22. These separations we will study, and the laws of them, among energetic men only, who, whether they work or whether they play, put their strength into the work, and their strength into the game; being in the full sense of the word 'industrious,' one way or another, with purpose, or without. And these distinctions are mainly four:

I. Between those who work, and those who play. II. Between those who produce the means of life, and those who consume them.

III. Between those who work with the head, and those who work with the hand.

IV. Between those who work wisely, and who work foolishly.

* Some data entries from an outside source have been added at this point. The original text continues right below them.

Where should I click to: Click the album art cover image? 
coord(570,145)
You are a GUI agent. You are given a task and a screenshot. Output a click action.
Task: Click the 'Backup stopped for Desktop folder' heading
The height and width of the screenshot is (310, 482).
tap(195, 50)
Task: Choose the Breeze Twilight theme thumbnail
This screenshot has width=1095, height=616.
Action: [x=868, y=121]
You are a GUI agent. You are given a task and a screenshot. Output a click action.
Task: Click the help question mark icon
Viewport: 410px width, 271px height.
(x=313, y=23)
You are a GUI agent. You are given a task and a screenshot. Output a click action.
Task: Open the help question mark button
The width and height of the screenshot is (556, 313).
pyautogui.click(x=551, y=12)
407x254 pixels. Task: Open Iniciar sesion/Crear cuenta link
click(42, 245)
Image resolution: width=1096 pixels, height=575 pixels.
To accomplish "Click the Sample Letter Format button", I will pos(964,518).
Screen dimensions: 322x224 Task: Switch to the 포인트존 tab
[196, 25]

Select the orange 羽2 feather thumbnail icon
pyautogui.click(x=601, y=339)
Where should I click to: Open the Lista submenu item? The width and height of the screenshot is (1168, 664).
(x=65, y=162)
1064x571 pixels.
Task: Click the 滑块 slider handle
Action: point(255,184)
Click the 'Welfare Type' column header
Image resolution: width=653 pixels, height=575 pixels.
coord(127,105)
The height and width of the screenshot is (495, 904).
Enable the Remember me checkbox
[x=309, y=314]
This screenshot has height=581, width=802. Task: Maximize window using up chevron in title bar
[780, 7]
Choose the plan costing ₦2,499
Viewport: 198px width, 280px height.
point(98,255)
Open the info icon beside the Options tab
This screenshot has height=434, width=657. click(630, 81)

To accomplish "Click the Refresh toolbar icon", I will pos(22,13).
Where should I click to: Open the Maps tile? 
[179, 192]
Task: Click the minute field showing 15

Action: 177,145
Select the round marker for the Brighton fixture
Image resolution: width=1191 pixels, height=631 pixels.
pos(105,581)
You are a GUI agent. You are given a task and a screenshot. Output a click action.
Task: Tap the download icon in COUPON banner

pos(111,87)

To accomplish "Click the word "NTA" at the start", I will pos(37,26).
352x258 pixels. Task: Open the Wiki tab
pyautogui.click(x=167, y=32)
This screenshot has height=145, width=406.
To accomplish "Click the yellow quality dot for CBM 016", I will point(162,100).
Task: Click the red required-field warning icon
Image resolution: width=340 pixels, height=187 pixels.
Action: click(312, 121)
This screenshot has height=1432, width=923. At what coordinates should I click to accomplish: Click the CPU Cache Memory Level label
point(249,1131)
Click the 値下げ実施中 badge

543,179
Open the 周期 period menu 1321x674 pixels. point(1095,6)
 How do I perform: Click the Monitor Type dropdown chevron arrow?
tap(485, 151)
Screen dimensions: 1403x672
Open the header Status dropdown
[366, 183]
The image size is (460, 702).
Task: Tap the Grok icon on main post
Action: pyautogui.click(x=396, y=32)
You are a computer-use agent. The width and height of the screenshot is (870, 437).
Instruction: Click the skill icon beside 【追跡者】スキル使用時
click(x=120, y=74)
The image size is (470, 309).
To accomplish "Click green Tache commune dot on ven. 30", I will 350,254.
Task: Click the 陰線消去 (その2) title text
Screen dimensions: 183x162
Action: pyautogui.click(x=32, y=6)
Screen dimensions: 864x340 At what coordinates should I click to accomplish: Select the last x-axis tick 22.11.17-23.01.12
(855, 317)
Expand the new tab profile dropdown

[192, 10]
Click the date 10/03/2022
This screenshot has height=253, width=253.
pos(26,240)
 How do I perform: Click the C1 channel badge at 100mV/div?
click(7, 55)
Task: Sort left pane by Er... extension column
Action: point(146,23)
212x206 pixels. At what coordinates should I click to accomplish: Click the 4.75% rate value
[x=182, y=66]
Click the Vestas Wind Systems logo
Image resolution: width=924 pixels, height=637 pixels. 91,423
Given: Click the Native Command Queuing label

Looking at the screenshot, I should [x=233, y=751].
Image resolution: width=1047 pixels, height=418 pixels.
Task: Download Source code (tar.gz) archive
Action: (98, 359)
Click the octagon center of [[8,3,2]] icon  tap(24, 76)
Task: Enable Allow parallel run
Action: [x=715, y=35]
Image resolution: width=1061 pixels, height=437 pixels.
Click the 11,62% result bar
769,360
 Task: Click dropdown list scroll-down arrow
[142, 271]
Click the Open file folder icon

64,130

For easier memory, let us say we are going to oppose, in our examination,

I. Work to play ;

II. Production to consumption;

III. Head to hand; and,

IV. Sense to nonsense.

23. I. First, then, of the distinction between the classes who work and the classes who play. Of course we must agree upon a definition of these terms, work and play, before going farther. Now,

roughly, not with vain subtlety of definition, but for plain use of the words, 'play' is an exertion of body or mind, made to please ourselves, and with no determined end; and work is a thing done because it ought to be done, and with a determined end. You play, as you call it, at cricket, for instance. That is as hard work as anything else; but it amuses you, and it has no result but the amusement. If it were done as an ordered form of exercise, for health's sake, it would become work directly. So, in like manner, whatever we do to please ourselves, and only for the sake of the pleasure, not for an ultimate object, is 'play,' the 'pleasing thing,' not the useful thing. Play may be useful, in a secondary sense; (nothing is indeed more useful or necessary); but the use of it depends on its being spontaneous.

24. Let us, then, enquire together what sort of games the playing class in England spend their lives in playing at.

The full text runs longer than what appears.